Now, Comer’s family says she can easily keep up with her coaches and family members, all of whom are avid skiers.
But beyond skiing, participating in Powderhounds and the TRS program offers the disabled the opportunity to gain life skills, independence and confidence, team coach Roger Schramm said. In some cases, the students’ skills surpass those of their instructors, he said.
“They get confidence out of it,” Schramm said. “They gain the ability to be away from their family or group homes. They get an opportunity to do something they don’t normally.”
Comer’s mother, Joanne Comer, said she has watched her daughter grow both physically and emotionally as a result of the program and Special Olympics, saying her daughter is an inspiration to other people with Down syndrome in the community.
“It really gives folks like Heather the opportunity to participate in a sport with their friends and family members, different volunteers and different people from the community that participate in the program,” she said.

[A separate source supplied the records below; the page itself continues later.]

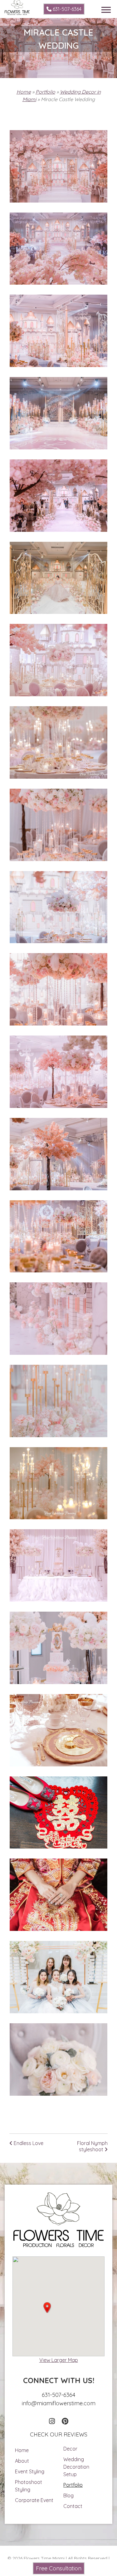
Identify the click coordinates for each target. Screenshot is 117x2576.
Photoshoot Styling (28, 2486)
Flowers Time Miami (44, 2558)
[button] (47, 2307)
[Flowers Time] (17, 4)
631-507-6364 (66, 9)
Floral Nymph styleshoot (92, 2146)
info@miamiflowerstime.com (58, 2403)
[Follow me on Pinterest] (65, 2421)
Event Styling (29, 2471)
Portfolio (45, 92)
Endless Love (27, 2143)
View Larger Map (58, 2360)
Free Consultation (58, 2568)
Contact (72, 2506)
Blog (68, 2495)
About (22, 2461)
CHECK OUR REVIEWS (58, 2434)
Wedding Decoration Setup (76, 2466)
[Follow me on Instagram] (52, 2421)
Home (24, 92)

Heather Comer’s personal coach, Joanie Sloan, said the program has helped Comer mature and become independent. Sloan, whose own son has Down syndrome, said Comer is a leader on the team and helps other students when they need it, pushing and motivating her friends on the mountain.
“She kind of does it all pretty much on her own as far as the competing,” Sloan said. “As good as she is, she could probably be a coach.”
Despite her skills, Sloan said Comer knows what it’s like to fail, and she knows she can’t always be the best. But that doesn’t bother her, Sloan said. The purpose of the program is not to win but to have fun.
“I think if she didn’t win a gold medal she’d be happy,” Sloan said. “She’s very motivated and driven and she’s just very great to be around and has a great personality. I think she’s going to do good if she has a lot of fun and just goes for it.”
And Heather Comer agrees. For her, going to South Korea isn’t all about winning gold medals or racing as fast as she can. For now, the athlete is more interested in making new friends, doing what she loves and, most importantly, having fun.
“That’s what it’s all about,” she said. “Fun.”